Purpose. The National Institutes of Health have long challenged academia to improve clinical trial enrollment, especially in underrepresented populations; inclusive of geography, age, disability status, racial and ethnic minorities. It has been shown that rural and urban residents enrolled in clinical trials have similar outcomes, yet, rural healthcare systems struggle to provide opportunities to participate in clinical trials when infrastructure is limited or unsupportive of research programs and/or research staffing levels are insufficient. To fully address the barriers to clinical trial access in rural areas, it is not adequate to simply open more trials. Community receptivity of research as well as organizational and community capacity must be considered.

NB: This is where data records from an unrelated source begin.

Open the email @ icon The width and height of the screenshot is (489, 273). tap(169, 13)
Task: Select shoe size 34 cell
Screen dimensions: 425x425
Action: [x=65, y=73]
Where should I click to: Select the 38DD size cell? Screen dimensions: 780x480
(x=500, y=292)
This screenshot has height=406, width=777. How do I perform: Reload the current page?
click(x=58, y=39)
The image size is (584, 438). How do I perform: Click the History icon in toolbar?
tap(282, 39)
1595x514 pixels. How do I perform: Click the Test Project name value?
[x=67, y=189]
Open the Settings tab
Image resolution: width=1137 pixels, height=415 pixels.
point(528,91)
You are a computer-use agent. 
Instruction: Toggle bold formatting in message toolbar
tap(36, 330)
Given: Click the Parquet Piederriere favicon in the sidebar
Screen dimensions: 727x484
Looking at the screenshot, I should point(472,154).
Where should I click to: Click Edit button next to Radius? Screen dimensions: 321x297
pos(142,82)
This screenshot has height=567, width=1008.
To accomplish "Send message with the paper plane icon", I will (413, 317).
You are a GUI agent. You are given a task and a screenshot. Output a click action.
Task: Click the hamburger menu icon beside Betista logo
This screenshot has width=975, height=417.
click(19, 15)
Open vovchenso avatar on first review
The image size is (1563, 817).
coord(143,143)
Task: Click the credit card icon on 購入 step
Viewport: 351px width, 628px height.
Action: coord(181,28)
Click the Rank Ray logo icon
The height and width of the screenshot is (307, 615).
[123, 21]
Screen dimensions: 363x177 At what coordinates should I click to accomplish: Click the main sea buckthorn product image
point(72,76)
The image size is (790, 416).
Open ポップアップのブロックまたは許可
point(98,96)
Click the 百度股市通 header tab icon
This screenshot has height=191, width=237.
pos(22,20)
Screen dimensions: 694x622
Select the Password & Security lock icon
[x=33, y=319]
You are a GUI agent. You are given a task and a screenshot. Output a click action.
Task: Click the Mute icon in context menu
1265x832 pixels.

Methods. Herein we present the co-creation and implementation of a community-oriented approach to the receipt, review, and acceptance of clinical research in a rural community setting. We used an adapted 5 step Implementation Mapping approach to develop a systematic strategy intended to increase the success, and therefore, the number of clinical trials in a rural community.
Results. The review strategy, inclusive of a Regional Cultural Landscape and 3 co-created project submission and feasibility review forms, was pilot tested using a cancer early detection clinical trial that requires engagement from primary care and oncology and was shown to support strong researcher-community stakeholder communication, resulting in early identification and resolution of potential barriers and timely trial opening.
Conclusion. We propose that this approach may be replicated broadly as a key component of increasing clinical trial opportunities in rural and frontier settings.